The U.S. Department of Labor’s Occupational Safety and Health Administration (OSHA) announced a new outreach campaign in July. The campaign will aim to protect health care workers. More specifically, the program will raise awareness about the hazards to health care workers that can lead to musculoskeletal disorders.
Musculoskeletal disorders (MSDs) include sprains, strains, soft tissue and back injuries. Improperly handling patients is the leading cause of these types of injuries. According to the news release, OSHA will provide “2,500 employers, unions and associations in the health care industry in Delaware, Pennsylvania, West Virginia and the District of Columbia with information about methods used to control hazards, such as lifting excessive weight during patient transfers and handling. OSHA is also providing information about how employers can include a zero-lift program, which minimizes direct patient lifting by using specialized lifting equipment and transfer tool”.

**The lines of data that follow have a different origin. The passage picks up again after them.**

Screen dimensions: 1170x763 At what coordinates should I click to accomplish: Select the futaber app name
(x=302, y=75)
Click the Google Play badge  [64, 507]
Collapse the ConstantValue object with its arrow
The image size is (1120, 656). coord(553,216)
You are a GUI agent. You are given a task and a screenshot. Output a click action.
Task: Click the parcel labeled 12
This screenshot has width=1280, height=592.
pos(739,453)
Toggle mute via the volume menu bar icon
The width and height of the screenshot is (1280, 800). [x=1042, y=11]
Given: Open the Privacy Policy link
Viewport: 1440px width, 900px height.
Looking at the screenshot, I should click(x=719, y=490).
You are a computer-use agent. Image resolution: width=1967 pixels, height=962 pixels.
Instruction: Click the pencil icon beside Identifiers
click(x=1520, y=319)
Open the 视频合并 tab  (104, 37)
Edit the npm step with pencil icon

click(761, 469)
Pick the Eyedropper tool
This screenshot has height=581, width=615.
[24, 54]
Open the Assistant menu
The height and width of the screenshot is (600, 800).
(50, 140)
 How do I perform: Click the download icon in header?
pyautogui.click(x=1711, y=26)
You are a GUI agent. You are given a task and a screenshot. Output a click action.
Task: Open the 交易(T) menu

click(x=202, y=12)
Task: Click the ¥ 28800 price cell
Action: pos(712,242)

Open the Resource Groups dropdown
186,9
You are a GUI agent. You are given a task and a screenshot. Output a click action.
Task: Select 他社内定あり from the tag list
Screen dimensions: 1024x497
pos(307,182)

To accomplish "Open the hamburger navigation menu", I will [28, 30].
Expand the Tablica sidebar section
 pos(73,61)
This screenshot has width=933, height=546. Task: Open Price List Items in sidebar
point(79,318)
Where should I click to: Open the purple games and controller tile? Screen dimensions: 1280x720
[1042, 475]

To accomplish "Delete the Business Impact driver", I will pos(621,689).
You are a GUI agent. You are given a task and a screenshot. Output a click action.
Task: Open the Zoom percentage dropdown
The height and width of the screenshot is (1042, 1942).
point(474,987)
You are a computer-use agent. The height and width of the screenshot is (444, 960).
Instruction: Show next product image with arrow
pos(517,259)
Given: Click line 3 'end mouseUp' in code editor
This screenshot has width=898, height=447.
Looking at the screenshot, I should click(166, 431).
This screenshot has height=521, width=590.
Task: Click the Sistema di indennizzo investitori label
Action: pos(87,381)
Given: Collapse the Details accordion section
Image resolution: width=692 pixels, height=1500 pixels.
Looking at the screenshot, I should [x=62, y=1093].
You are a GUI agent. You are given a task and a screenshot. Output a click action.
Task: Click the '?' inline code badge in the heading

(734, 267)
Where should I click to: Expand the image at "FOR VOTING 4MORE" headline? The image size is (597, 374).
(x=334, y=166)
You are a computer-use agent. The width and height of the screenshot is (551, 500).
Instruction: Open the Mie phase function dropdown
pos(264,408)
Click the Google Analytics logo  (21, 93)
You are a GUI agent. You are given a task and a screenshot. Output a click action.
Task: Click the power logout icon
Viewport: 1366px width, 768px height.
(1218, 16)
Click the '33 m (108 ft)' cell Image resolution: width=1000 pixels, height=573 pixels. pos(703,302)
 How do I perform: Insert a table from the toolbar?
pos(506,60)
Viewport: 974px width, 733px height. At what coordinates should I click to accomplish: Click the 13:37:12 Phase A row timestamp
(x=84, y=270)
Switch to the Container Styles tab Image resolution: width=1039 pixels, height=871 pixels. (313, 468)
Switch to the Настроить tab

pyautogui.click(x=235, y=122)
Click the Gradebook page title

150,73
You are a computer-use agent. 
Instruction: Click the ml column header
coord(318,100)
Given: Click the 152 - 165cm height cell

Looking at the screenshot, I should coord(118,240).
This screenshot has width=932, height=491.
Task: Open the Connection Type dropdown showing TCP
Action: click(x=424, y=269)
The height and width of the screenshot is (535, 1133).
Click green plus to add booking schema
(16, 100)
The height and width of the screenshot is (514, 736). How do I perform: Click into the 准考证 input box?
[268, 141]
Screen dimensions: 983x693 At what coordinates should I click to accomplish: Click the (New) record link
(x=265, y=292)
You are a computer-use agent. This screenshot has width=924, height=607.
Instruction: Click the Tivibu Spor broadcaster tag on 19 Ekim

The campaign is necessary due to the large number of reported MSD injuries. In 2010, the private industry reported 40,030 occupational MSD cases in which the source of the injury or illness was a patient or resident of a health care facility. 99% of the cases involving patient handling were due to overexertion and resulted in sprain, strain or tear injuries.
The injuries affect nursing aides, orderlies and attendants in 49% of MSD cases, registered nurses in 17% and home health aides in 6% of cases.
“The best control for MSDs is an effective prevention program,” said MaryAnn Garrahan, OSHA regional administrator in Philadelphia. “Our goal is to assist nursing homes and long-term care facilities in promoting effective processes to prevent injuries”.